A girl who believes trust can be misplaced, promises are made to be broken, and loyalty is an illusion. A boy who believes truth is relative, lies can mask unbearable pain, and guilt is eternal. Will what they find in each other validate their conclusions, or disprove them all?

When Jacqueline follows her longtime boyfriend to the college of his choice, the last thing she expects is a breakup. After two weeks in shock, she wakes up to her new reality: she's single, attending a state university instead of a music conservatory, ignored by her former circle of friends, stalked by her ex's frat brother, and failing a class for the first time in her life.

Her econ professor gives her an email address for Landon, the class tutor, who shows her that she's still the same intelligent girl she's always been. As Jacqueline becomes interested in more from her tutor than a better grade, his teasing responses make the feeling seem mutual. There's just one problem--their only interactions are through email.

Meanwhile, a guy in her econ class proves his worth the first night she meets him. Nothing like her popular ex or her brainy tutor, Lucas sits on the back row, sketching in a notebook and staring at her. At a downtown club, he disappears after several dances that leave her on fire. When he asks if he can sketch her, alone in her room, she agrees--hoping for more.

Then Jacqueline discovers a withheld connection between her supportive tutor and her seductive classmate, her ex comes back into the picture, and her stalker escalates his attention by spreading rumors that they've hooked up. Suddenly appearances are everything, and knowing who to trust is anything but easy.



There was a definite disconnect with me and Easy. Amazon had 177 five ratings. I had nowhere near the reaction of these reviews. And definitely could be that my head just wasn’t in the mind set for this book. The writing was excellent. It was the subject of the book is where it lost me.

I think I will revisit this book later. After finishing the first two books in the Slammed Series by Colleen Hoover the subject of this book may have been too much of a drastic change. I had such an adverse effect from this book that it was off putting. Even as I continued to read I was seething from one incident in the beginning.

They say 3 out 4 women have been sexually assaulted. Murder is the first, second, third thing on my mind. I have a little sister; I just want to protect her. After the party I saw Jacqueline as my little sister. I wanted to protect her. Because of that fact I think I maybe harshly judging this book.

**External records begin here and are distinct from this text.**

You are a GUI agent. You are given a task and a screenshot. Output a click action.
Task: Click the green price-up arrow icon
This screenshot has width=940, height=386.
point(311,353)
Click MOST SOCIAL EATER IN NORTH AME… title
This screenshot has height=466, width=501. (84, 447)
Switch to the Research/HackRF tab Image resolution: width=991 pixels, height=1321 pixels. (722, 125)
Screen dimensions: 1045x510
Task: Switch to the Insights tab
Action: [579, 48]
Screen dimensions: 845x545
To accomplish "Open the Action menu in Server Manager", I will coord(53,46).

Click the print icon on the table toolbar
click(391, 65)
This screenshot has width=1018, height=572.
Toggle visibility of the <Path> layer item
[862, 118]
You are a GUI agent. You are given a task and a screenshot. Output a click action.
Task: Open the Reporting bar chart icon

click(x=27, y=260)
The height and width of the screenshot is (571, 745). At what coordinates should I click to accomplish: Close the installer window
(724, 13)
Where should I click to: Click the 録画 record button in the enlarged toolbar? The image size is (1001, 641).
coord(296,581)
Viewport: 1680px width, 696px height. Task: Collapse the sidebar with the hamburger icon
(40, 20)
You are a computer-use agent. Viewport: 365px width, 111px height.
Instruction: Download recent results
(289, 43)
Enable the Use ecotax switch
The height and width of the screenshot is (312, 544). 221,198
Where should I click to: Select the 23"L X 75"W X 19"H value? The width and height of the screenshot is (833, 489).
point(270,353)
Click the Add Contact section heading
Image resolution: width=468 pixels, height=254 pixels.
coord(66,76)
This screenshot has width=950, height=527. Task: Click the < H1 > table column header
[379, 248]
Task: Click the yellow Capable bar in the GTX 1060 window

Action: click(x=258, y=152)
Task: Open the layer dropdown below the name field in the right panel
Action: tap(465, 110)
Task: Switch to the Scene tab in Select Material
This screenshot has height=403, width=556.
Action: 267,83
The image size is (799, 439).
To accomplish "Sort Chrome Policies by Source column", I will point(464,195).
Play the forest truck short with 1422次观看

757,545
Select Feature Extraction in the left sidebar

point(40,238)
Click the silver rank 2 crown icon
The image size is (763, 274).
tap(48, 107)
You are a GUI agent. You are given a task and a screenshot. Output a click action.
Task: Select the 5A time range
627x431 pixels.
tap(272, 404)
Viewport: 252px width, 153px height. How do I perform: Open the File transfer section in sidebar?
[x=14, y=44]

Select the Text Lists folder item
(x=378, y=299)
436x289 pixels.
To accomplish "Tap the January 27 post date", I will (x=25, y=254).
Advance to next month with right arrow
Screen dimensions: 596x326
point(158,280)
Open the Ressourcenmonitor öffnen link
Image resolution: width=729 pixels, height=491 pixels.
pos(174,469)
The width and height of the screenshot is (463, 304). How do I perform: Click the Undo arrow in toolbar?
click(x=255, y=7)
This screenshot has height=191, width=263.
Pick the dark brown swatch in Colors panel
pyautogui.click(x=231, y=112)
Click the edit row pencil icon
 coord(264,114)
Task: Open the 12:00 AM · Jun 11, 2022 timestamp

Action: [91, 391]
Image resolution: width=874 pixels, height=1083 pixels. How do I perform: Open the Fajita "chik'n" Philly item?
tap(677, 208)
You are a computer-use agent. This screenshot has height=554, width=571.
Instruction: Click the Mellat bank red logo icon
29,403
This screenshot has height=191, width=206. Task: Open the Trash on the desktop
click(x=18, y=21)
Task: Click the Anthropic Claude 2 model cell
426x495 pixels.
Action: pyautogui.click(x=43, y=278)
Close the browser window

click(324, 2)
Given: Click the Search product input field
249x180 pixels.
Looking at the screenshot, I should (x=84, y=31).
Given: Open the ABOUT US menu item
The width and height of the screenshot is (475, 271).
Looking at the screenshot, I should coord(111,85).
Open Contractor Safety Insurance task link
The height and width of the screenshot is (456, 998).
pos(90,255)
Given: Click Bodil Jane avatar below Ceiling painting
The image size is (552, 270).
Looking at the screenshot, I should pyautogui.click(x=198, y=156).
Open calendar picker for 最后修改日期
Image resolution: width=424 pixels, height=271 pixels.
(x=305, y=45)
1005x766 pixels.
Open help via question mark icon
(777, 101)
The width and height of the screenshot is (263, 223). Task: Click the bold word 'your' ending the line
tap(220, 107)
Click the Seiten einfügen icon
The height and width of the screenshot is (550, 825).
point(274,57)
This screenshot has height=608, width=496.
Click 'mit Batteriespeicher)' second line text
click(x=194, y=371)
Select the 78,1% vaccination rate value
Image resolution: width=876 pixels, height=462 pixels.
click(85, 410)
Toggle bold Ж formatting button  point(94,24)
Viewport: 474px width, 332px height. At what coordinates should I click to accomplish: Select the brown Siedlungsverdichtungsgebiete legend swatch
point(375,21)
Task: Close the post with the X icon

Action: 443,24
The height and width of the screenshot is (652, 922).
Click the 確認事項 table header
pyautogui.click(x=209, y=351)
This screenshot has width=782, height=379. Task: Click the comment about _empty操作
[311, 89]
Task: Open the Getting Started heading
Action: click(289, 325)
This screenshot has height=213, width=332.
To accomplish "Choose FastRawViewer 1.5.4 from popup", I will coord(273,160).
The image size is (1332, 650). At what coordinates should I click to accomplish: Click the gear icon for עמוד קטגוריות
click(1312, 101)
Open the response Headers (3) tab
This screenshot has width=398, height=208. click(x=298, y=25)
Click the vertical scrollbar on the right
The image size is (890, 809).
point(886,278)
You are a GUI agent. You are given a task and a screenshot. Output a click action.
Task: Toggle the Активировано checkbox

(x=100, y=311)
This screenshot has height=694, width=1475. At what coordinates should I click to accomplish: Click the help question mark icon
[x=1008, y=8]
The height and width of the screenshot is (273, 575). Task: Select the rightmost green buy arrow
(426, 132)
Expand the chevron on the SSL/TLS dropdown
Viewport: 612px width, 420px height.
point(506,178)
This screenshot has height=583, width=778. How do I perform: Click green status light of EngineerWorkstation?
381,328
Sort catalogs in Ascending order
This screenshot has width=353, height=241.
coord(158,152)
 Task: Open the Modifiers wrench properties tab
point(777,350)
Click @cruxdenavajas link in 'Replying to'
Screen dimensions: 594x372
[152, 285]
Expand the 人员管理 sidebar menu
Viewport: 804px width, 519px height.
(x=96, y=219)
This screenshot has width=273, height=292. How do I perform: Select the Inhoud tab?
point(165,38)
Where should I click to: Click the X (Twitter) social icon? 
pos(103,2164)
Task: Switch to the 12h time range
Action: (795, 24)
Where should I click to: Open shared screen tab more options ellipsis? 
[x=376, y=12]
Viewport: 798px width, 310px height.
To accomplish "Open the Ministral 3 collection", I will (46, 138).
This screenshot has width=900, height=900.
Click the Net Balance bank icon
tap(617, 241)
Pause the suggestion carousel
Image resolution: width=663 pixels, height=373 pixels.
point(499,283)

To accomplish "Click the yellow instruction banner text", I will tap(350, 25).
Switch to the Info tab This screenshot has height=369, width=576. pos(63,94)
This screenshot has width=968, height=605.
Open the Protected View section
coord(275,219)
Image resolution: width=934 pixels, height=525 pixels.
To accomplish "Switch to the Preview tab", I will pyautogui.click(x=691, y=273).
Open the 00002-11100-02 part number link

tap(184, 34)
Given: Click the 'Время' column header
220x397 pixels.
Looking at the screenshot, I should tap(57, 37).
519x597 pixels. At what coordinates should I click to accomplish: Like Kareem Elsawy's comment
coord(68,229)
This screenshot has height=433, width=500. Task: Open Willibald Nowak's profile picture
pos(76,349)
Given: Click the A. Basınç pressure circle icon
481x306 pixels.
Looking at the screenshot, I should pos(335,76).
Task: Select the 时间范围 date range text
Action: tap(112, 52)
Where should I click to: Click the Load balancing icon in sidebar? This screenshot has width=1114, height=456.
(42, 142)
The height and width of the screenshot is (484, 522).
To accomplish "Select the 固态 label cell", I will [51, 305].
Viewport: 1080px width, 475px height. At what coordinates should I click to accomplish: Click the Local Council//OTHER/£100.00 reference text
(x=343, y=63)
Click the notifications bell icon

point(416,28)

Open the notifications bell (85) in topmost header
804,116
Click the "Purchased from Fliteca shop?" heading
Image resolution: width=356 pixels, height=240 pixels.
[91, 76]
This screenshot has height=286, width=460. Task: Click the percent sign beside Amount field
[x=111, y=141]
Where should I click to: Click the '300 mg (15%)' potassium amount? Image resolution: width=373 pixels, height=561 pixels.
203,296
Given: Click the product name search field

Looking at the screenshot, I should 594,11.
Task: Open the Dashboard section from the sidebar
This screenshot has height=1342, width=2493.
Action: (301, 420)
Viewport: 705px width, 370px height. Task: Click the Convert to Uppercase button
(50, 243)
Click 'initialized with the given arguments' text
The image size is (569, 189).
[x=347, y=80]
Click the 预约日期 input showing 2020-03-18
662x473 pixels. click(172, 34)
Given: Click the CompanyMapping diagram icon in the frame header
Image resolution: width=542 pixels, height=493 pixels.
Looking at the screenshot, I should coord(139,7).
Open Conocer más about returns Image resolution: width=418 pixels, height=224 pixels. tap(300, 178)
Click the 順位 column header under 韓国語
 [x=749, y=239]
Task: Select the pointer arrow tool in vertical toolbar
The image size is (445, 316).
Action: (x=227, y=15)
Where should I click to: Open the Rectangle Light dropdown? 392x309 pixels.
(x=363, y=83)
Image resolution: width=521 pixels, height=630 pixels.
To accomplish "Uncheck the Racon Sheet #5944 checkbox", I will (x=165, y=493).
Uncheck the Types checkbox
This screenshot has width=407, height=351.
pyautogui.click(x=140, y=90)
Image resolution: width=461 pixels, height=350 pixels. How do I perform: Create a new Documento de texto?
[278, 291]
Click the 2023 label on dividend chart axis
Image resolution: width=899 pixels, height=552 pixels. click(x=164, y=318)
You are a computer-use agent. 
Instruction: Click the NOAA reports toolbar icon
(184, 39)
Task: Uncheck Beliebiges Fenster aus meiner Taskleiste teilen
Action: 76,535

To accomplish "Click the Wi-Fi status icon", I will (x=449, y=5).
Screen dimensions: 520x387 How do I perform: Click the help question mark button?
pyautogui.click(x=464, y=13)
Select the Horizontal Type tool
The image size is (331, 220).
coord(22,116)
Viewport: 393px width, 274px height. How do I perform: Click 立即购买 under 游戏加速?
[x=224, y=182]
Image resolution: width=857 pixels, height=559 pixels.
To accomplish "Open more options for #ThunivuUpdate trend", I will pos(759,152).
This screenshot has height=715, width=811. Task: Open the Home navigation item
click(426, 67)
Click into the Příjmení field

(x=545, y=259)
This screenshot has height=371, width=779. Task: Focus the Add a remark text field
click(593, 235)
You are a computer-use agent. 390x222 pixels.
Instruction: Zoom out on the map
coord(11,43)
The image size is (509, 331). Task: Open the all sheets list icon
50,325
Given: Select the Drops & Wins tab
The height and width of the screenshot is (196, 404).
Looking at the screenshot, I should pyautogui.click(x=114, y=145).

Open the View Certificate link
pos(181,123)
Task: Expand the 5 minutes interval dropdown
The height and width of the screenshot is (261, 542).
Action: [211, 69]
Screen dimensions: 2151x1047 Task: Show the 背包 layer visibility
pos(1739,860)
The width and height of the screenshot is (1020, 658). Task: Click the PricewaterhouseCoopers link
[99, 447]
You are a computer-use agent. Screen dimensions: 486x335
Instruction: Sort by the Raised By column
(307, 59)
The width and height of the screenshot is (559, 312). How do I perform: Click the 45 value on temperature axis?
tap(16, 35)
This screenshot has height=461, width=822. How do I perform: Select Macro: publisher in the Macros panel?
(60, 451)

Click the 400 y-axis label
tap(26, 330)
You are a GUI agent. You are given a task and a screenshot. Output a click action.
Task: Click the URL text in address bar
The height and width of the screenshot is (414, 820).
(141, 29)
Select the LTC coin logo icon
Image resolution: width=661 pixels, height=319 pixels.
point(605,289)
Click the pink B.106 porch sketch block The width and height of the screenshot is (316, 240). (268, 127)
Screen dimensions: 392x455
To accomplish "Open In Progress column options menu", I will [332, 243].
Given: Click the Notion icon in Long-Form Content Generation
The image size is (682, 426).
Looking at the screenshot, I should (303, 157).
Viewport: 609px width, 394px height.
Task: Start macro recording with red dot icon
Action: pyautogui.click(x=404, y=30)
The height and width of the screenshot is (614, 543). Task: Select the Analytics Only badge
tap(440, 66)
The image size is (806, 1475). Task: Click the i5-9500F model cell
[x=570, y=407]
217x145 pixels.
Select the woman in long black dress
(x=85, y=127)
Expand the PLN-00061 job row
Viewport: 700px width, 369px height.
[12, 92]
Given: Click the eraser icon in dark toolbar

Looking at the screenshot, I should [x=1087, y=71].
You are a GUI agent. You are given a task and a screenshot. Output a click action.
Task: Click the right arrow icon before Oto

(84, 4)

From the moment Jacqueline refused to call the cops, I lost sympathy for the character. I know it’s harsh but I would be just as harsh and disappointed, in my sister, as I am in the character, for stay silent. When she found her empowerment at the end, I still couldn’t recover from the disappointment I still felt because she was silent, in the beginning.

I not saying it was her fault; she didn’t deserved what happened to her. But I feel silence is never the answer to RAPE. Then there is Lucas/Logan; he was too lenient on Buck. I would have pounded Buck within an inch of his life. He is at the top of list for the worst type of human scum I can think of. The bottom of my shoe deserves to be smeared with his blood


I give Easy 2 out 5.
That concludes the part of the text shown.